About this task: Return all lines in the data where the string "target" can be found.

Entries provided:
###
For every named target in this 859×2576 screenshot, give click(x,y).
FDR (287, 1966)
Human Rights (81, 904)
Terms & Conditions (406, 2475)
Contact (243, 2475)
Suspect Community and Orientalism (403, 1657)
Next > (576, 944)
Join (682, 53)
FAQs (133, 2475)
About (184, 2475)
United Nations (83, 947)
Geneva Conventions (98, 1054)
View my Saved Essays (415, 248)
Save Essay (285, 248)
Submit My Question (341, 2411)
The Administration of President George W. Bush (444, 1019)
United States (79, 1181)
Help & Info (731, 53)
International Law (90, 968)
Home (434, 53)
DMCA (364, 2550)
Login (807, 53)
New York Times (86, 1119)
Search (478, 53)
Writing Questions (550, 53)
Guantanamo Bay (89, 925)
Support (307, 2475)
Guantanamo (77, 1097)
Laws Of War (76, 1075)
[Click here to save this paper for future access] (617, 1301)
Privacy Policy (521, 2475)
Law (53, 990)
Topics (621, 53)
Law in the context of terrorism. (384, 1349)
###
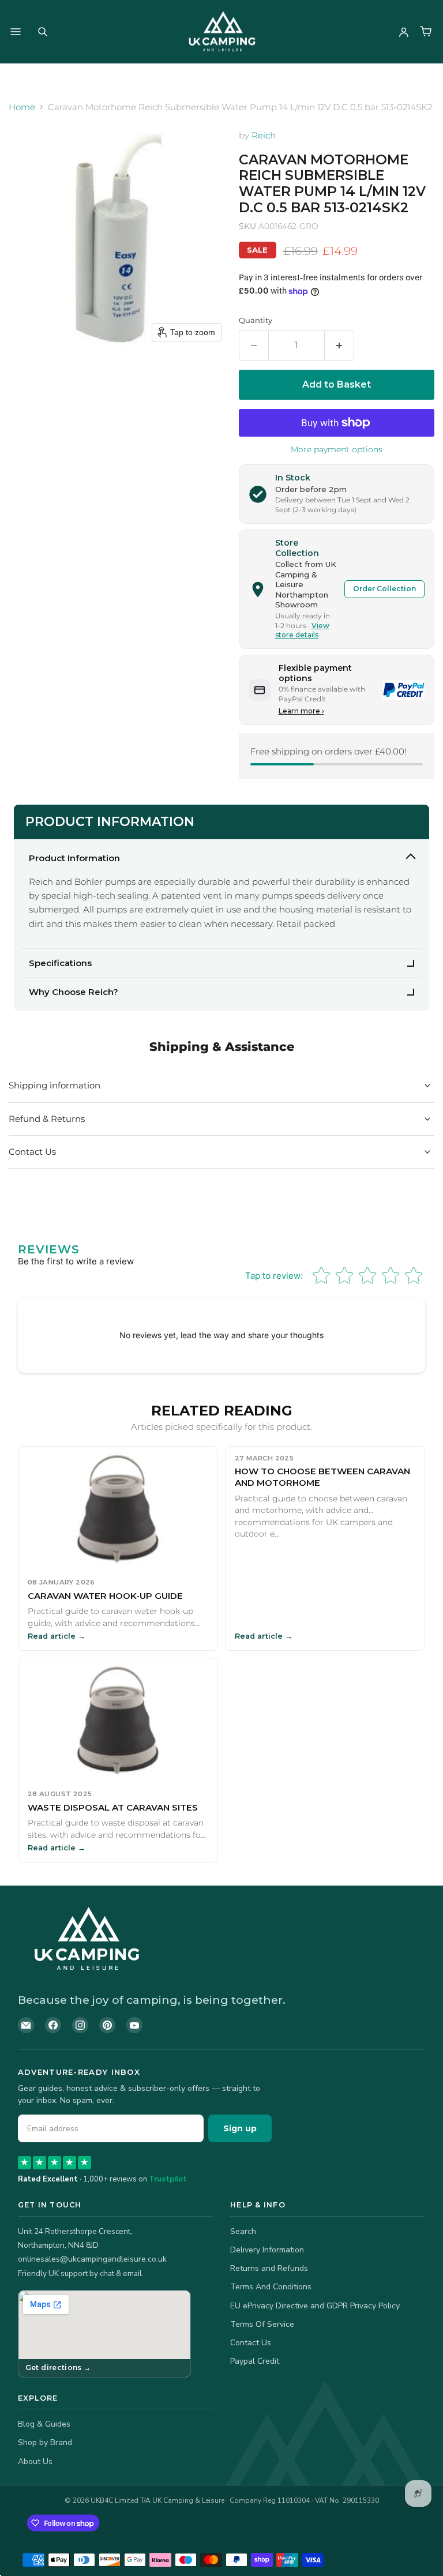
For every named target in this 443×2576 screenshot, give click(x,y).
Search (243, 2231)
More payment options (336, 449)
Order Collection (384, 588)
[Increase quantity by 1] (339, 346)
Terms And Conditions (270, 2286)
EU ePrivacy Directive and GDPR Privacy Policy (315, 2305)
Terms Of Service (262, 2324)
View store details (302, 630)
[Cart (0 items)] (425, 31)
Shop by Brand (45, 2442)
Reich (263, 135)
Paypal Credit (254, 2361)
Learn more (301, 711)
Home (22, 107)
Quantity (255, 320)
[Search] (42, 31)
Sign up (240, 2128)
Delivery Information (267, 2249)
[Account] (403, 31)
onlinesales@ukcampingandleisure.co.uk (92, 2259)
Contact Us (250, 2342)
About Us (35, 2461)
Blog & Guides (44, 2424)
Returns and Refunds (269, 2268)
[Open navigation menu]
###
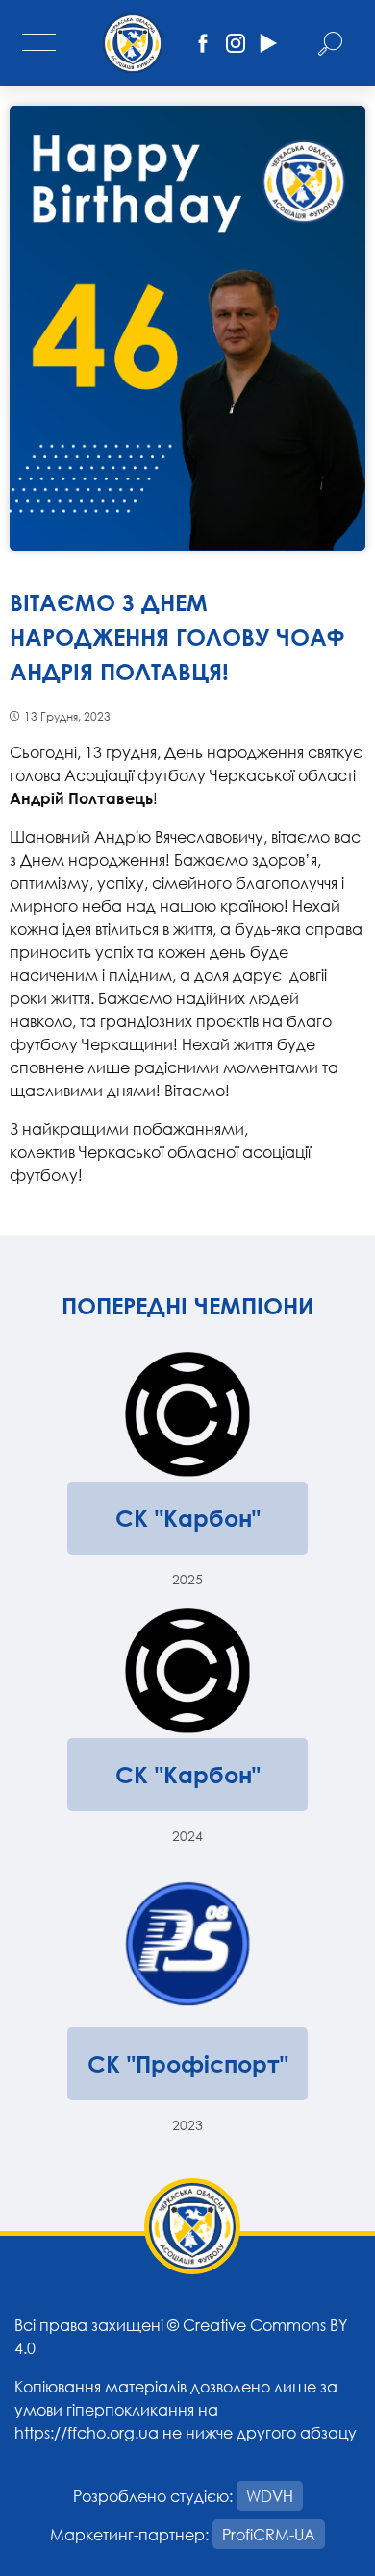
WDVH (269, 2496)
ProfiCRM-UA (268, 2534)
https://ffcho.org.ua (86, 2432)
###
Task answer:
For every named target in this 859×2576 screenshot, give click(x,y).
For every named target in this 443×2576 screenshot, give click(x,y).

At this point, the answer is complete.